Nous, Béatrice SALLABERRY, présidente de chambre, agissant sur délégation du premier président de la cour d'appel de Poitiers,
Assistée, lors des débats et du prononcé, de Séverine DUVERGER, greffier,
avons rendu le vingt six juillet deux mille dix huit l'ordonnance suivante, sur appel formé contre une ordonnance du juge des libertés et de la détention de POITIERS en date du 17 Juillet 2018 en matière de soins psychiatriques sans consentement.
APPELANT
Monsieur Romain X...
né le [...] [...]
[...]
comparant en personne, assisté de Me François BUFFARD, avocat au barreau de POITIERS
placé sous le régime de l'hospitalisation complète en soins psychiatriques sans consentement au Centre Hospitalier de Henri Laborit
INTIMÉS :
Monsieur le Directeur du CENTRE HOSPITALIER HENRI Laborit
370 avenue Jacques Coeur BP 587 86021 POITIERS CEDEX
non comparant
Madame Marie-Christine A...
[...]
non comparante
PARTIE JOINTE
Ministère public, non représenté, ayant déposé des réquisitions écrites ;
Par ordonnance du 17 juillet 2018, le juge des libertés et de la détention du tribunal de grande instance de POITIERS a ordonné la poursuite de la mesure d'hospitalisation complète dont Monsieur Romain X... fait l'objet au Centre Hospitalier de Henri Laborit, où il a été placé, à la demande d'un tiers -Madame Marie-Christine A... le 06 juillet 2018.
Cette décision a été notifiée le 17 juillet 2018 à Monsieur Romain X..., qui en a relevé appel, par lettre simple postée le 19 juillet 2018, reçue au greffe de la cour d'appel le 19 juillet 2018.
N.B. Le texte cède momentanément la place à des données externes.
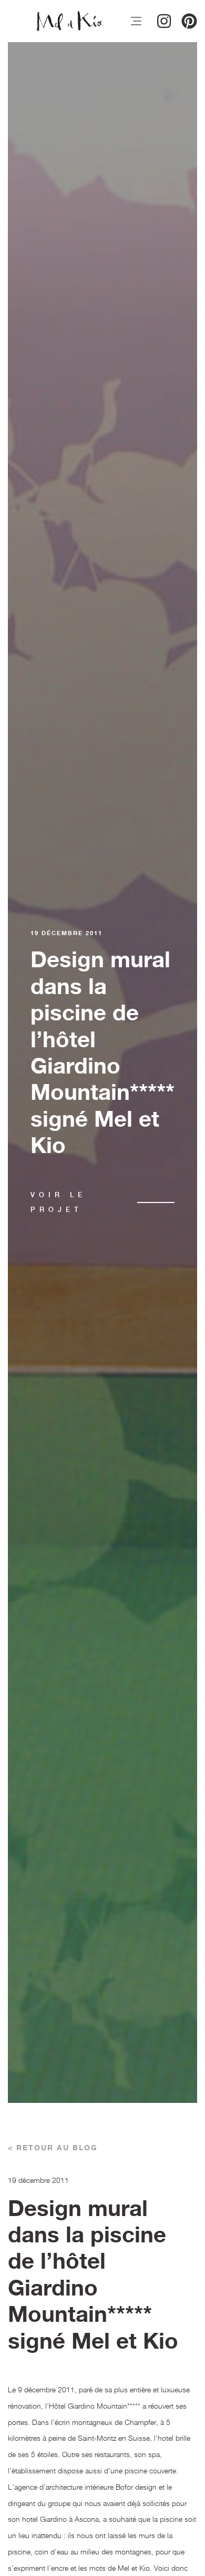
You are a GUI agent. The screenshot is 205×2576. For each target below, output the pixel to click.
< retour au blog (53, 2148)
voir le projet (58, 1202)
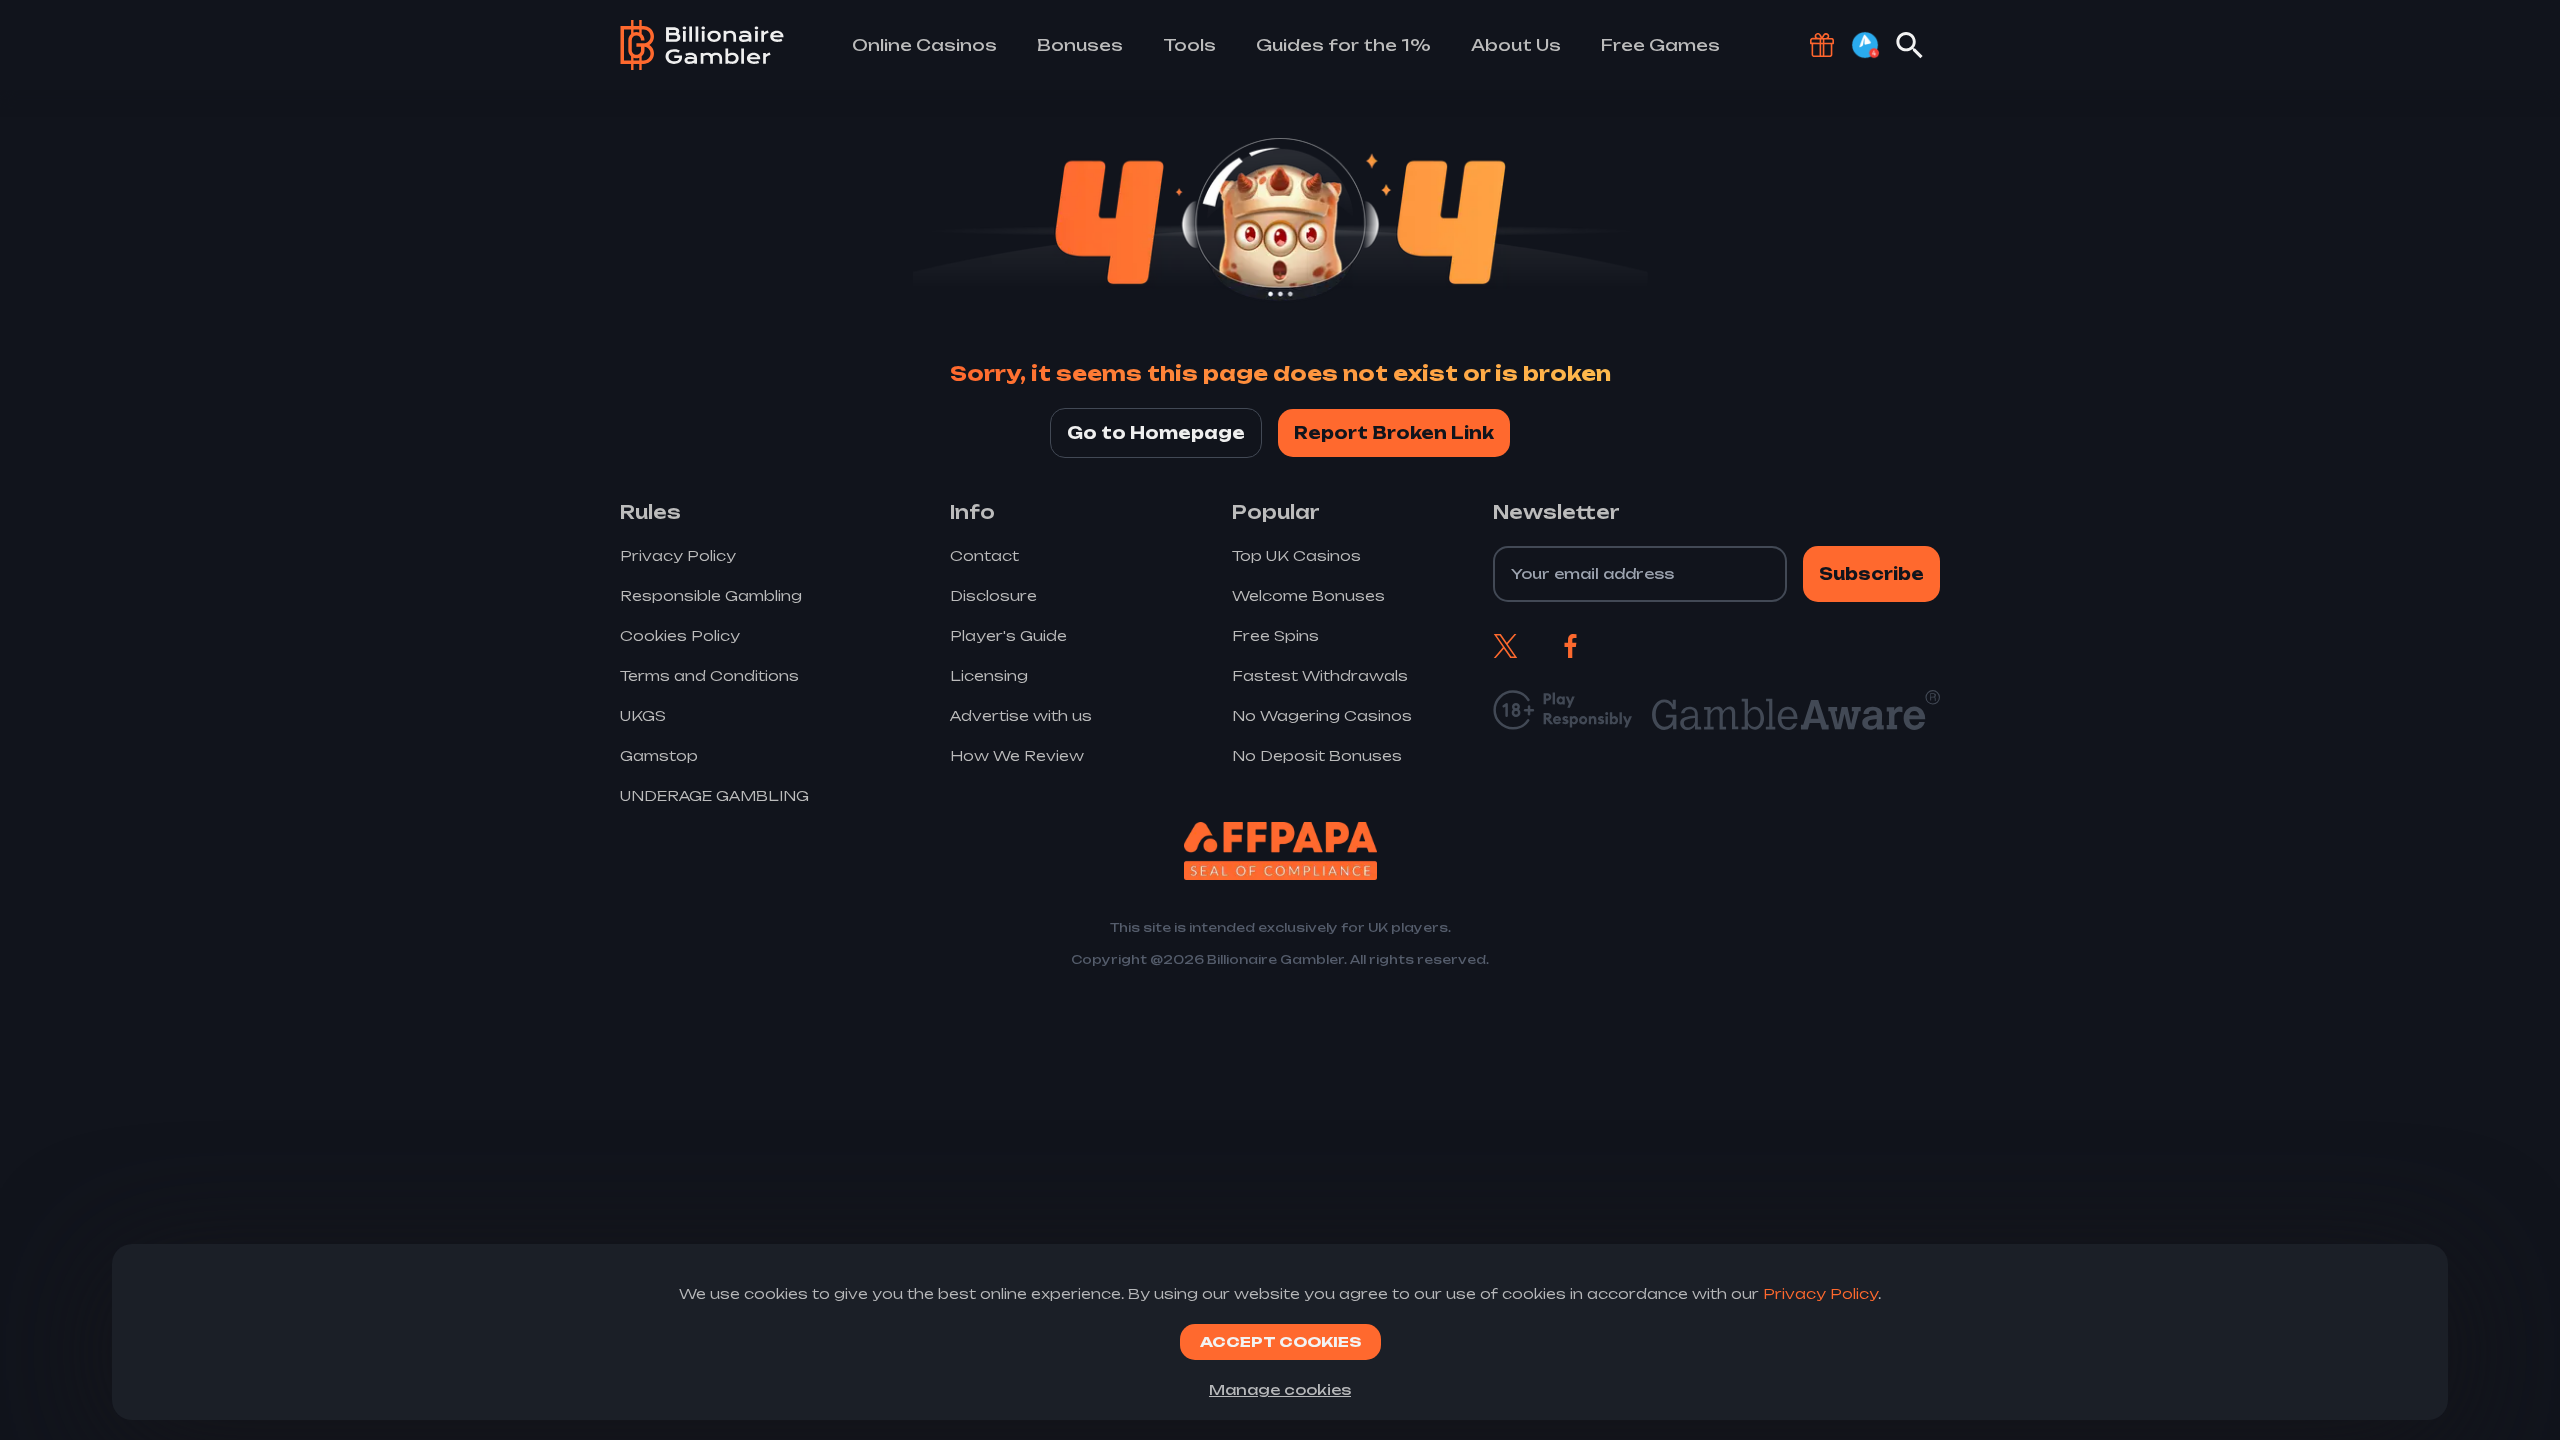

Vu les avis d'audience adressés, conformément aux dispositions de l'article R. 3211-19 du code de la santé publique, à Monsieur Romain X..., au directeur du Centre Hospitalier de Henri Laborit, à Madame Marie-Christine A..., ainsi qu'au Ministère public ;
Vu les réquisitions du ministère public ;
Vu les débats, qui se sont déroulés le 26 Juillet 2018 au siège de la juridiction, en audience publique conformément aux dispositions de l'article L.3211-12-2 du code de la santé publique.
Après avoir entendu :
- le président en son rapport
- Monsieur Romain X... en ses explications
- Maître François BUFFARD, n'ayant soulevé aucun moyen relatif à la régularité de la procédure, en sa plaidoirie
- Monsieur Romain X... ayant eu la parole en dernier.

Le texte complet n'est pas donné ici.